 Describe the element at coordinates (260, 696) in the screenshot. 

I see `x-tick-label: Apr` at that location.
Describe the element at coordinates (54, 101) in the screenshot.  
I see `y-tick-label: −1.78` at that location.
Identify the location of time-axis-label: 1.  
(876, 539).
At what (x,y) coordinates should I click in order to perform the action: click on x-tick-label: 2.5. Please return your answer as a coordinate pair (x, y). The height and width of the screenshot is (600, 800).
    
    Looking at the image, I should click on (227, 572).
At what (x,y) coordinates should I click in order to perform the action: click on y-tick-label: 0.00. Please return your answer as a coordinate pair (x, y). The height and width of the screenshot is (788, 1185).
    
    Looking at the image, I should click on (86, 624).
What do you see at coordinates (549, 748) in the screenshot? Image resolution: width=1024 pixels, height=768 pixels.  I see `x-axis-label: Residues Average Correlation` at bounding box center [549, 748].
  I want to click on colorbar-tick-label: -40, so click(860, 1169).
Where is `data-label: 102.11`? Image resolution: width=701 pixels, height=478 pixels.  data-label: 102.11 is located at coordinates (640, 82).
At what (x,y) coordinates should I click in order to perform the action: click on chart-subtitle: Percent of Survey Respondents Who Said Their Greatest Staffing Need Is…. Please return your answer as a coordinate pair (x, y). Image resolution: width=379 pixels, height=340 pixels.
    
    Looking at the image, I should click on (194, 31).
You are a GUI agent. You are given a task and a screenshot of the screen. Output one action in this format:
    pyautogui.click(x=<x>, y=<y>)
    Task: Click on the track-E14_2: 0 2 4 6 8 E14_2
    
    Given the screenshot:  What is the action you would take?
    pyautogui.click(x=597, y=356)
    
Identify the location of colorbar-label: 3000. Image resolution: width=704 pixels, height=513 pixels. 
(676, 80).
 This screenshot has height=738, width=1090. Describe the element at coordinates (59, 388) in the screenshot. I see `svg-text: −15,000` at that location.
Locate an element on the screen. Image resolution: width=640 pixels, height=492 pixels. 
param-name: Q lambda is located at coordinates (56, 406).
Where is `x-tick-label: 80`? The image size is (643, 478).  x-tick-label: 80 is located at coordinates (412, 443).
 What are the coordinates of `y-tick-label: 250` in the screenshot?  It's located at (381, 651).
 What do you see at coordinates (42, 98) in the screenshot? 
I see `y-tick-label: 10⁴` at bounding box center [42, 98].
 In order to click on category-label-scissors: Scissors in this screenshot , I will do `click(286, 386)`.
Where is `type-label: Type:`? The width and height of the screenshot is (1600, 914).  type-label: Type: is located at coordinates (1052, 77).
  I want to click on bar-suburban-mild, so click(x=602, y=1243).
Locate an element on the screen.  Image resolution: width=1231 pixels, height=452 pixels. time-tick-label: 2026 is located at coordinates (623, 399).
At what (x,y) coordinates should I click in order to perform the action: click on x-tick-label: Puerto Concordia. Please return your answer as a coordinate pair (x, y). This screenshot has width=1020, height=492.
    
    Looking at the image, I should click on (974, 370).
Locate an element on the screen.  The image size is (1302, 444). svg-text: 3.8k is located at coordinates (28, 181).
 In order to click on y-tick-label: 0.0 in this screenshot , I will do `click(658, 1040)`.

────

AIM OF THE EXERCISE: Copy the material word for word, starting from its first line and ending with the line that contains "I want to click on colorbar-tick-label: -40, so", both included.

TASK RESPONSE:
 Describe the element at coordinates (260, 696) in the screenshot. 

I see `x-tick-label: Apr` at that location.
Describe the element at coordinates (54, 101) in the screenshot.  
I see `y-tick-label: −1.78` at that location.
Identify the location of time-axis-label: 1.  
(876, 539).
At what (x,y) coordinates should I click in order to perform the action: click on x-tick-label: 2.5. Please return your answer as a coordinate pair (x, y). The height and width of the screenshot is (600, 800).
    
    Looking at the image, I should click on (227, 572).
At what (x,y) coordinates should I click in order to perform the action: click on y-tick-label: 0.00. Please return your answer as a coordinate pair (x, y). The height and width of the screenshot is (788, 1185).
    
    Looking at the image, I should click on (86, 624).
What do you see at coordinates (549, 748) in the screenshot? Image resolution: width=1024 pixels, height=768 pixels.  I see `x-axis-label: Residues Average Correlation` at bounding box center [549, 748].
  I want to click on colorbar-tick-label: -40, so click(860, 1169).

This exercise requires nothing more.